PROBLEM DESCRIPTION = The answer consists solely of the data below, reproduced exactly.

==================================================

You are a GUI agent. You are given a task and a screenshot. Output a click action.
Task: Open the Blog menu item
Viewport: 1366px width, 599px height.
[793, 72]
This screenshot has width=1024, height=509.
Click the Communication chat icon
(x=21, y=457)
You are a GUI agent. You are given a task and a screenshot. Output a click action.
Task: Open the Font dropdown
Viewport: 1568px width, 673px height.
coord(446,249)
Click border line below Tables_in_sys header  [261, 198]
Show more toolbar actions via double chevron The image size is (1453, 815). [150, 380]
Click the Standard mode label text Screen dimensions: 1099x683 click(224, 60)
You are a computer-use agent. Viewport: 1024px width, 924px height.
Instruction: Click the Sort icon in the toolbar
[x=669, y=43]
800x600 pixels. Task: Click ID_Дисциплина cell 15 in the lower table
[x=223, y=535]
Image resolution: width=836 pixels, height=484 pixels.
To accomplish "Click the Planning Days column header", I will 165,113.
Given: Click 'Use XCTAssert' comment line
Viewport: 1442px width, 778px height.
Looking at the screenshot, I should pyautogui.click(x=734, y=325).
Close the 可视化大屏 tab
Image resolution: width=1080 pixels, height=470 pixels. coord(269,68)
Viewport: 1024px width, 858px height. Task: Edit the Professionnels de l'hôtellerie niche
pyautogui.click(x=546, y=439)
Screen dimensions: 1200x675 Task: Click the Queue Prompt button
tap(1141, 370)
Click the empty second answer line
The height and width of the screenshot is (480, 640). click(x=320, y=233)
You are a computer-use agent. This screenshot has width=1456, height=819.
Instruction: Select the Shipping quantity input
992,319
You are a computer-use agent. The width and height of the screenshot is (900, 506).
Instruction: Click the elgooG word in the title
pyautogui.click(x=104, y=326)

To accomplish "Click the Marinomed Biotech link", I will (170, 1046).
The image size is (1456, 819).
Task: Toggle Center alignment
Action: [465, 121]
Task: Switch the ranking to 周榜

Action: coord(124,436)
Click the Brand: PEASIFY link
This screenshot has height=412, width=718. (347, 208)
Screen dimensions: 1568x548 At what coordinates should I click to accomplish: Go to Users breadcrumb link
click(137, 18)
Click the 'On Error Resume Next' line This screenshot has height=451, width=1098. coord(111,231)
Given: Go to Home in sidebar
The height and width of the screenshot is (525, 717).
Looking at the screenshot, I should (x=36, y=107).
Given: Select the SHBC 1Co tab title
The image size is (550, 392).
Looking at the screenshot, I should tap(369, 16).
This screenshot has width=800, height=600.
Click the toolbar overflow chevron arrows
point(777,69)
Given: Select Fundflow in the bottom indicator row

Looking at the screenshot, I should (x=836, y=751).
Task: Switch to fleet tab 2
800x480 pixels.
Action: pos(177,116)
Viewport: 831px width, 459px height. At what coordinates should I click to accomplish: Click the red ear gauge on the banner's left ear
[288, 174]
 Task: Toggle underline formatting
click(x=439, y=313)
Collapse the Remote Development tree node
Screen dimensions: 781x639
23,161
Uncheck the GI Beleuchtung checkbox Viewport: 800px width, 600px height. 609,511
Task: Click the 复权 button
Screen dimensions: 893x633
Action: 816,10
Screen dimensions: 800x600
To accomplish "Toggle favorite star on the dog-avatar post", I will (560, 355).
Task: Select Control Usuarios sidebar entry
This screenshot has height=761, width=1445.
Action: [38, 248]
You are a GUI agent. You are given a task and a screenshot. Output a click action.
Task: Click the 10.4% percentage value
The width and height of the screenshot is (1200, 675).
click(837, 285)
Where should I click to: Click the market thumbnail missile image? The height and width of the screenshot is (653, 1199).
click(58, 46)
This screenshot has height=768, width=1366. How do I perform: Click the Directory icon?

==================================================

ANSWER TO THIS EXERCISE =
You are a GUI agent. You are given a task and a screenshot. Output a click action.
Task: Open the Blog menu item
Viewport: 1366px width, 599px height.
[793, 72]
This screenshot has width=1024, height=509.
Click the Communication chat icon
(x=21, y=457)
You are a GUI agent. You are given a task and a screenshot. Output a click action.
Task: Open the Font dropdown
Viewport: 1568px width, 673px height.
coord(446,249)
Click border line below Tables_in_sys header  [261, 198]
Show more toolbar actions via double chevron The image size is (1453, 815). [150, 380]
Click the Standard mode label text Screen dimensions: 1099x683 click(224, 60)
You are a computer-use agent. Viewport: 1024px width, 924px height.
Instruction: Click the Sort icon in the toolbar
[x=669, y=43]
800x600 pixels. Task: Click ID_Дисциплина cell 15 in the lower table
[x=223, y=535]
Image resolution: width=836 pixels, height=484 pixels.
To accomplish "Click the Planning Days column header", I will 165,113.
Given: Click 'Use XCTAssert' comment line
Viewport: 1442px width, 778px height.
Looking at the screenshot, I should pyautogui.click(x=734, y=325).
Close the 可视化大屏 tab
Image resolution: width=1080 pixels, height=470 pixels. coord(269,68)
Viewport: 1024px width, 858px height. Task: Edit the Professionnels de l'hôtellerie niche
pyautogui.click(x=546, y=439)
Screen dimensions: 1200x675 Task: Click the Queue Prompt button
tap(1141, 370)
Click the empty second answer line
The height and width of the screenshot is (480, 640). click(x=320, y=233)
You are a computer-use agent. This screenshot has width=1456, height=819.
Instruction: Select the Shipping quantity input
992,319
You are a computer-use agent. The width and height of the screenshot is (900, 506).
Instruction: Click the elgooG word in the title
pyautogui.click(x=104, y=326)

To accomplish "Click the Marinomed Biotech link", I will (170, 1046).
The image size is (1456, 819).
Task: Toggle Center alignment
Action: [465, 121]
Task: Switch the ranking to 周榜

Action: coord(124,436)
Click the Brand: PEASIFY link
This screenshot has height=412, width=718. (347, 208)
Screen dimensions: 1568x548 At what coordinates should I click to accomplish: Go to Users breadcrumb link
click(137, 18)
Click the 'On Error Resume Next' line This screenshot has height=451, width=1098. coord(111,231)
Given: Go to Home in sidebar
The height and width of the screenshot is (525, 717).
Looking at the screenshot, I should (x=36, y=107).
Given: Select the SHBC 1Co tab title
The image size is (550, 392).
Looking at the screenshot, I should tap(369, 16).
This screenshot has width=800, height=600.
Click the toolbar overflow chevron arrows
point(777,69)
Given: Select Fundflow in the bottom indicator row

Looking at the screenshot, I should (x=836, y=751).
Task: Switch to fleet tab 2
800x480 pixels.
Action: pos(177,116)
Viewport: 831px width, 459px height. At what coordinates should I click to accomplish: Click the red ear gauge on the banner's left ear
[288, 174]
 Task: Toggle underline formatting
click(x=439, y=313)
Collapse the Remote Development tree node
Screen dimensions: 781x639
23,161
Uncheck the GI Beleuchtung checkbox Viewport: 800px width, 600px height. 609,511
Task: Click the 复权 button
Screen dimensions: 893x633
Action: 816,10
Screen dimensions: 800x600
To accomplish "Toggle favorite star on the dog-avatar post", I will (560, 355).
Task: Select Control Usuarios sidebar entry
This screenshot has height=761, width=1445.
Action: [38, 248]
You are a GUI agent. You are given a task and a screenshot. Output a click action.
Task: Click the 10.4% percentage value
The width and height of the screenshot is (1200, 675).
click(837, 285)
Where should I click to: Click the market thumbnail missile image? The height and width of the screenshot is (653, 1199).
click(58, 46)
This screenshot has height=768, width=1366. How do I perform: Click the Directory icon?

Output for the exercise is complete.